SUPPLIED TEXT -
· · ·

In September, more than 100 middle-school students in Hall County Schools were certified in CPR with the help of the associate in nursing degree program out of North Georgia, building on a 10-year partnership.

“Service in the community is particularly valuable for new nursing students as they learn the various roles of nursing and experience diverse environments for care,” said Patti Simmons, nursing program coordinator. “Service learning can occur before the student starts clinical experience, so early on the student begins to see that not all health care is given in acute care settings. It is different from volunteerism in that it meets a need identified by the community while achieving course learning outcomes.”

Nursing students attending the Gainesville State College satellite campus assisted Rachel Allison, a registered nurse at West Hall Middle School, in teaching the American Heart Association procedure for CPR to students in her health care science classes.

“We all enjoyed the day working together and we certified 101 students in AHA CPR,” Allison said. “The ASN students also shared with my sixth-grade classes details about the nursing career, how to obtain a nursing degree and how to fund it.”

Jessica Hewell, one of the seven nursing students involved in the project, said she enjoyed speaking with the sixth-graders about her interest in nursing and answering questions about nursing school.

· · ·

PROVIDED MATERIAL -

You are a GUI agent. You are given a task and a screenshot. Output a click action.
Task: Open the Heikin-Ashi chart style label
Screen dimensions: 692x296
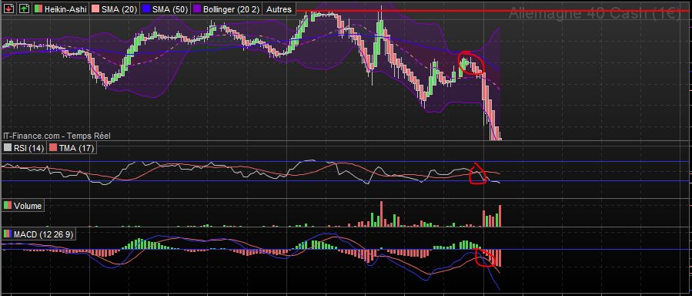pyautogui.click(x=65, y=8)
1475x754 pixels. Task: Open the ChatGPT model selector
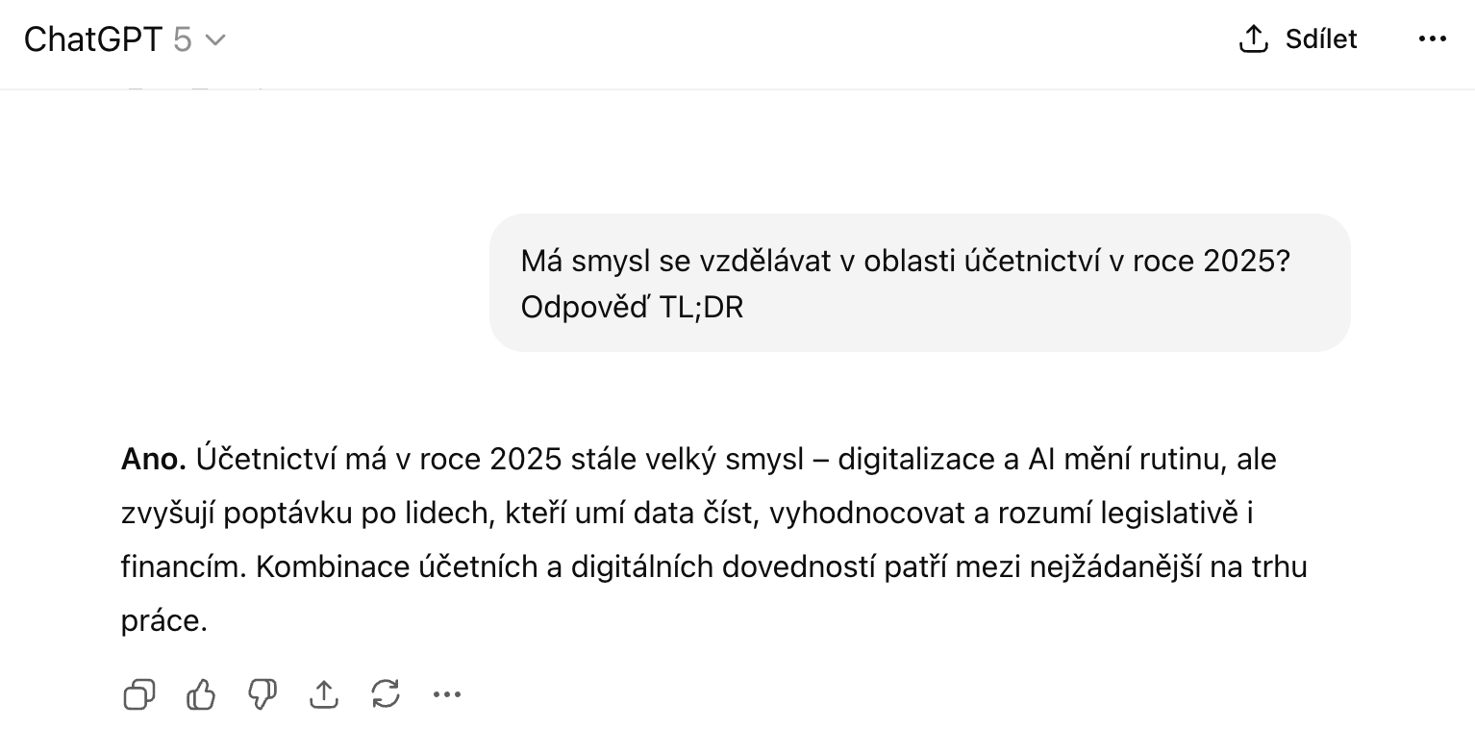124,39
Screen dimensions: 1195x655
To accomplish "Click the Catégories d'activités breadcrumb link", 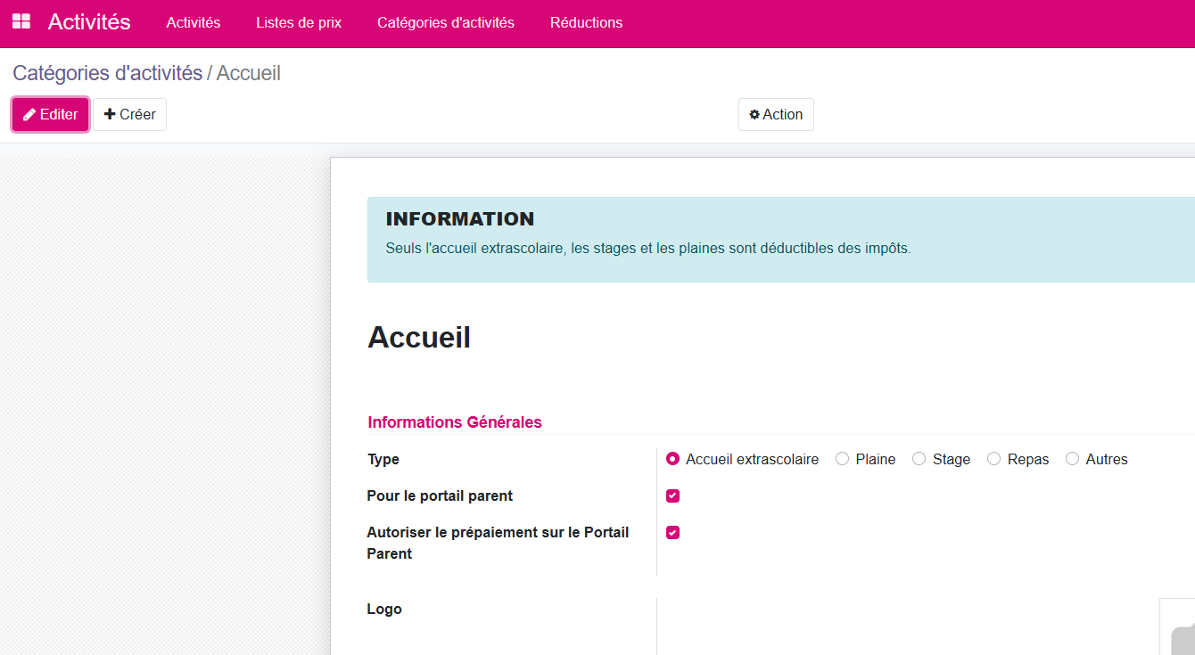I will 108,73.
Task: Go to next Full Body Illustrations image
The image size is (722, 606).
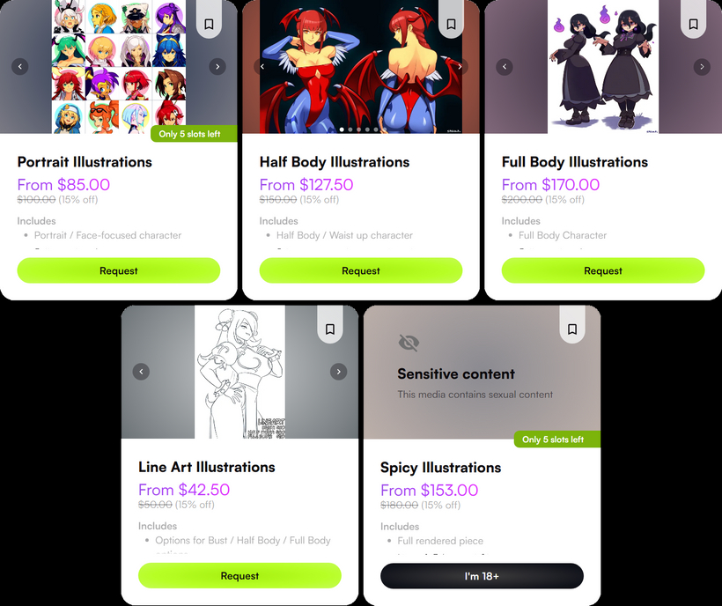Action: (702, 66)
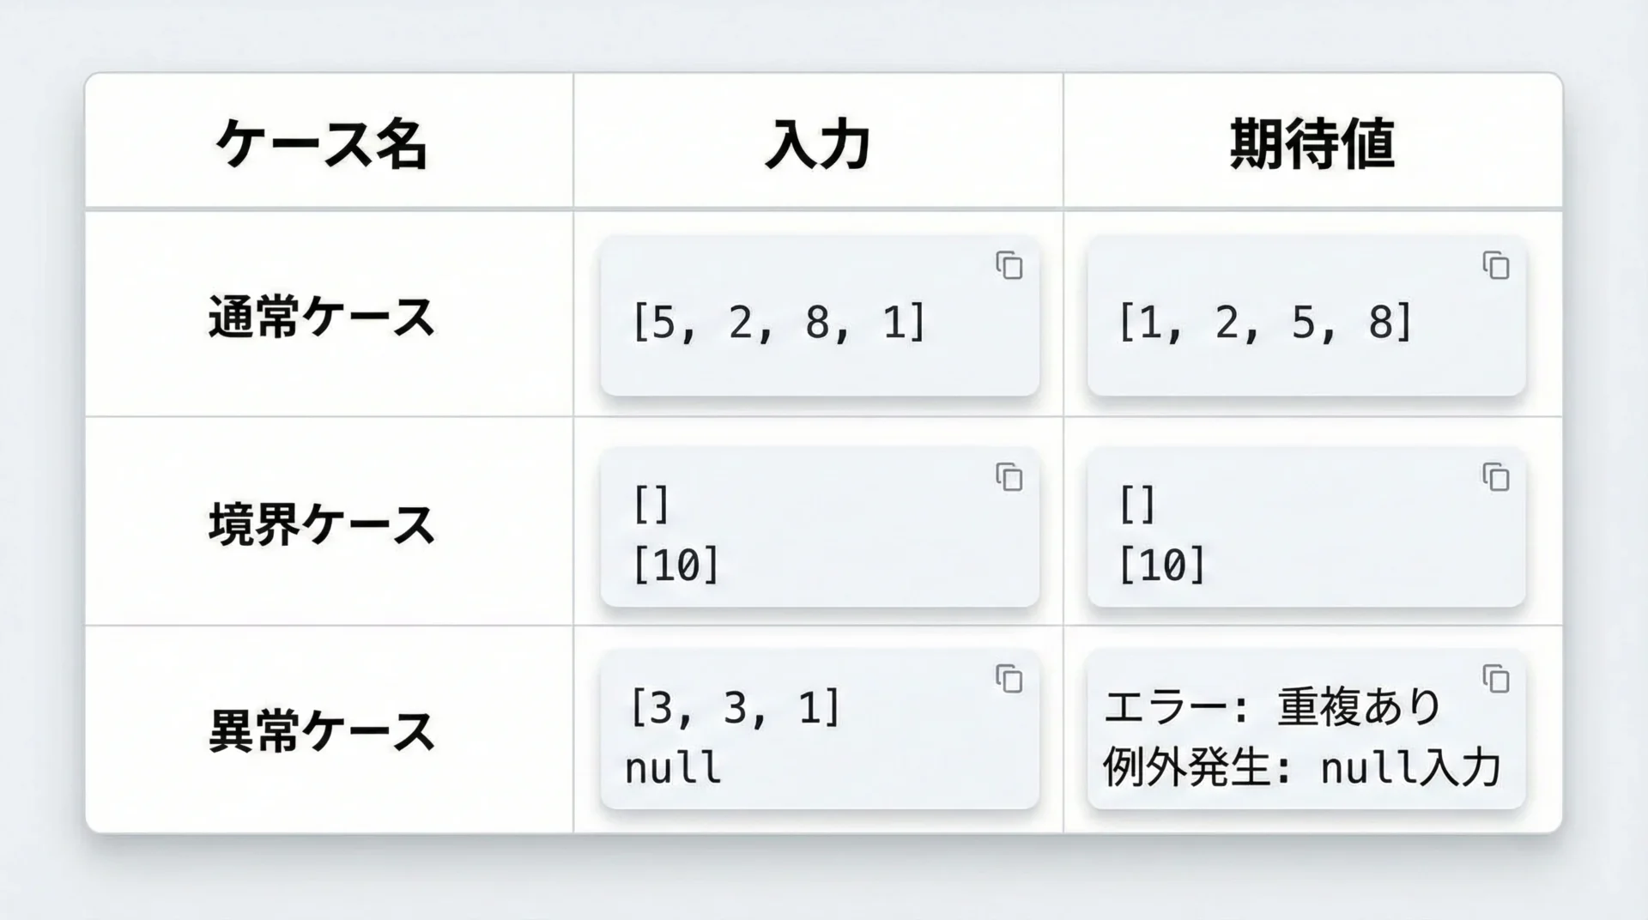
Task: Click the [10] text in the 入力 column
Action: [676, 566]
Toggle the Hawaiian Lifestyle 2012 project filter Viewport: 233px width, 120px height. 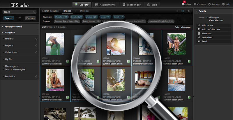click(x=161, y=21)
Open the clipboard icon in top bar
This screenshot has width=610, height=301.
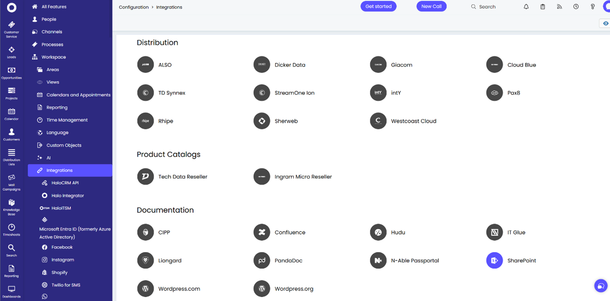pos(543,7)
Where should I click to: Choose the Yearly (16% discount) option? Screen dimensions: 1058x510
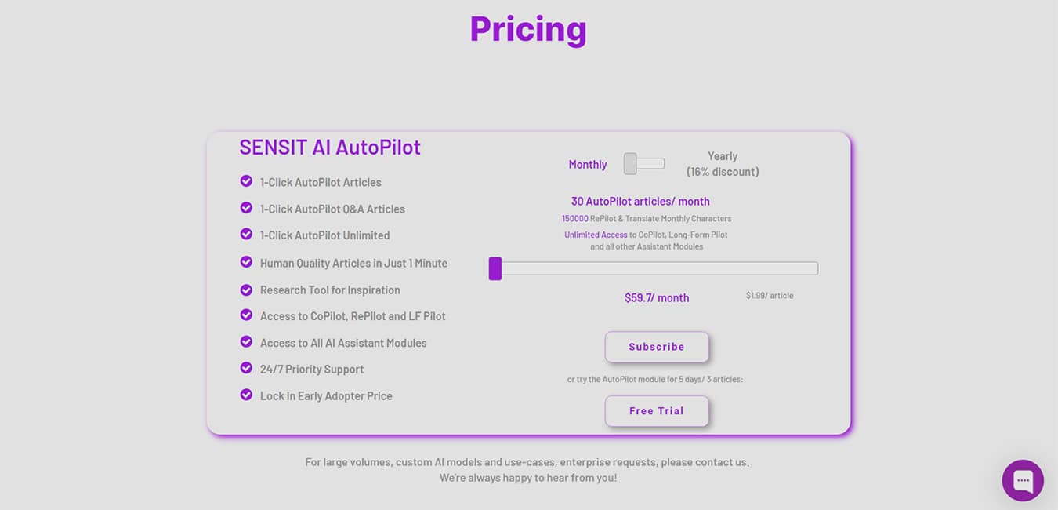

· · ·

ASSIGNED TASK -
From the text on the CPR certification partnership, extract everything from "Nursing students attending" down to "about nursing school.". This data plays no part in what follows.

RESULT BELOW -
Nursing students attending the Gainesville State College satellite campus assisted Rachel Allison, a registered nurse at West Hall Middle School, in teaching the American Heart Association procedure for CPR to students in her health care science classes.

“We all enjoyed the day working together and we certified 101 students in AHA CPR,” Allison said. “The ASN students also shared with my sixth-grade classes details about the nursing career, how to obtain a nursing degree and how to fund it.”

Jessica Hewell, one of the seven nursing students involved in the project, said she enjoyed speaking with the sixth-graders about her interest in nursing and answering questions about nursing school.